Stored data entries
+ + + + + + +

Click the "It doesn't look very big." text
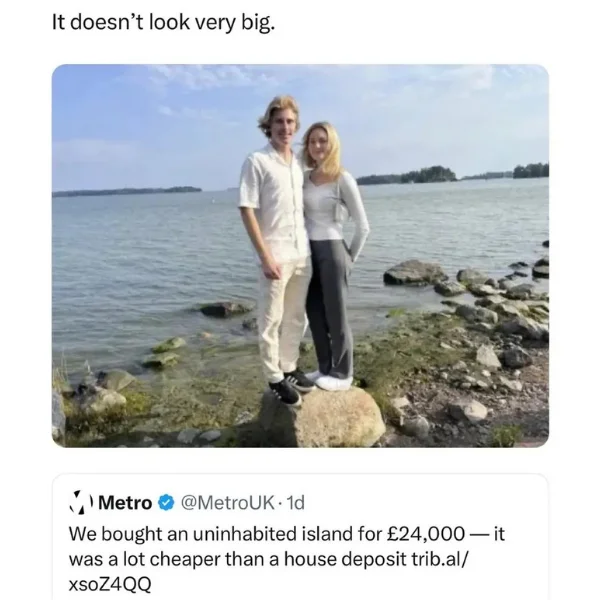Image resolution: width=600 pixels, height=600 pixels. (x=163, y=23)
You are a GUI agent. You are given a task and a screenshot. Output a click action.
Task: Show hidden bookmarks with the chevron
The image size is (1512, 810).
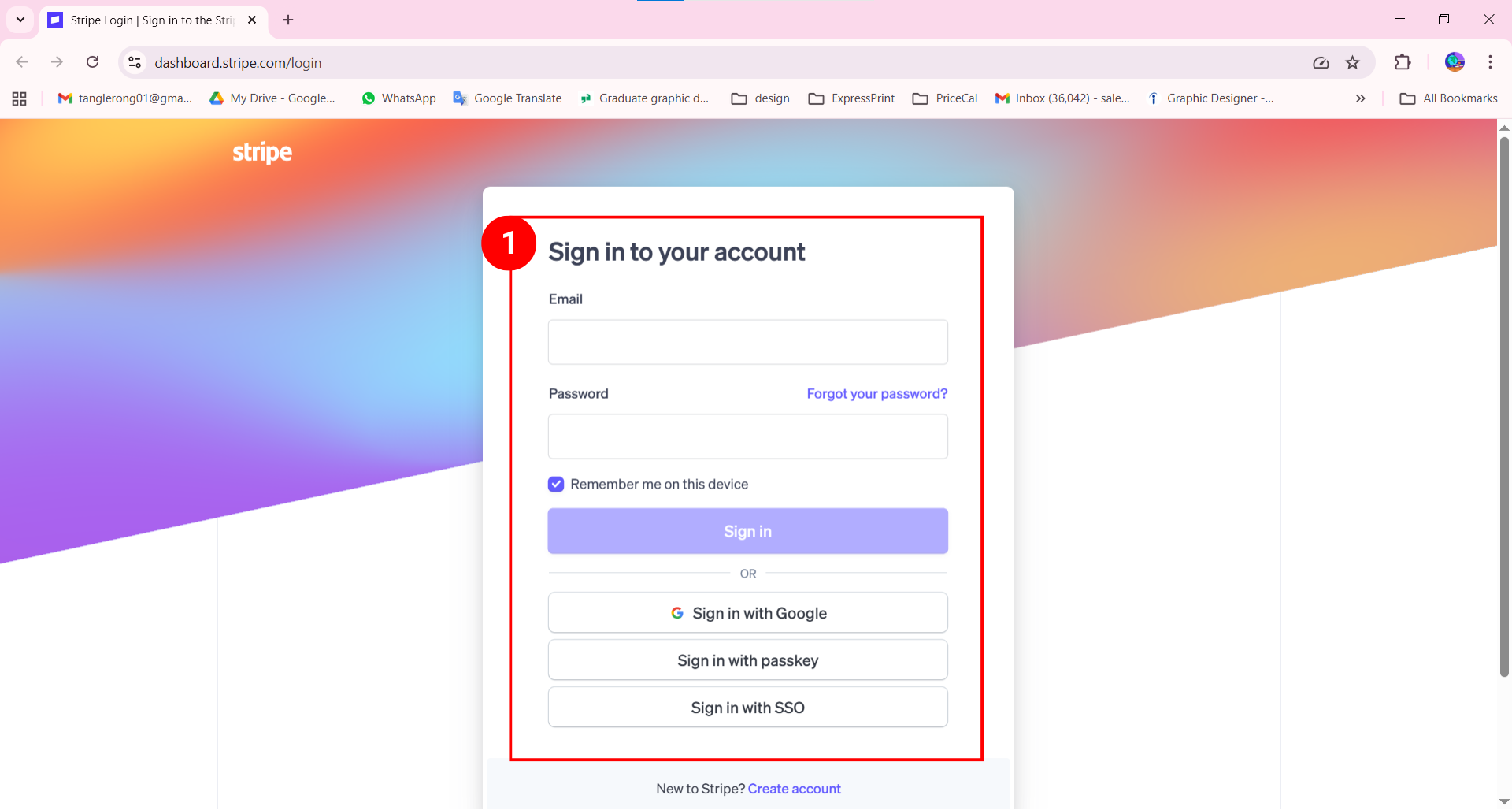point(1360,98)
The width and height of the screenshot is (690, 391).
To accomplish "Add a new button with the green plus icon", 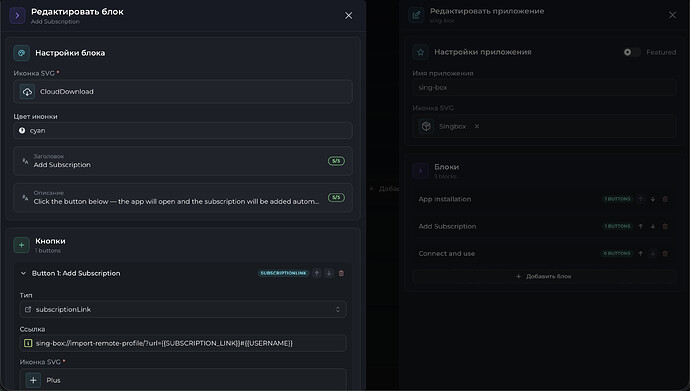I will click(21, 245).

+ + + + + + +

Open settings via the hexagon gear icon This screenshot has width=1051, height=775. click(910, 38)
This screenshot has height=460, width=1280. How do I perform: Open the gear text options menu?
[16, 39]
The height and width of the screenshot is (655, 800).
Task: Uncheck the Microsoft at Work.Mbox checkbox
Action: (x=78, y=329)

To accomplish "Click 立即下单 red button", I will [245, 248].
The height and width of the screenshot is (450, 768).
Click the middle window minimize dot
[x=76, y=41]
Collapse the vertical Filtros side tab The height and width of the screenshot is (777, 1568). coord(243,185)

+ + + + + + +

## [WHAT YOU HAVE TO DO]
One stretch of the lines above is wanted, from the line that contains "Open settings via" through the line that contains "Collapse the vertical". Output it exactly.

## [THE ANSWER]
Open settings via the hexagon gear icon This screenshot has width=1051, height=775. click(910, 38)
This screenshot has height=460, width=1280. How do I perform: Open the gear text options menu?
[16, 39]
The height and width of the screenshot is (655, 800).
Task: Uncheck the Microsoft at Work.Mbox checkbox
Action: (x=78, y=329)

To accomplish "Click 立即下单 red button", I will [245, 248].
The height and width of the screenshot is (450, 768).
Click the middle window minimize dot
[x=76, y=41]
Collapse the vertical Filtros side tab The height and width of the screenshot is (777, 1568). coord(243,185)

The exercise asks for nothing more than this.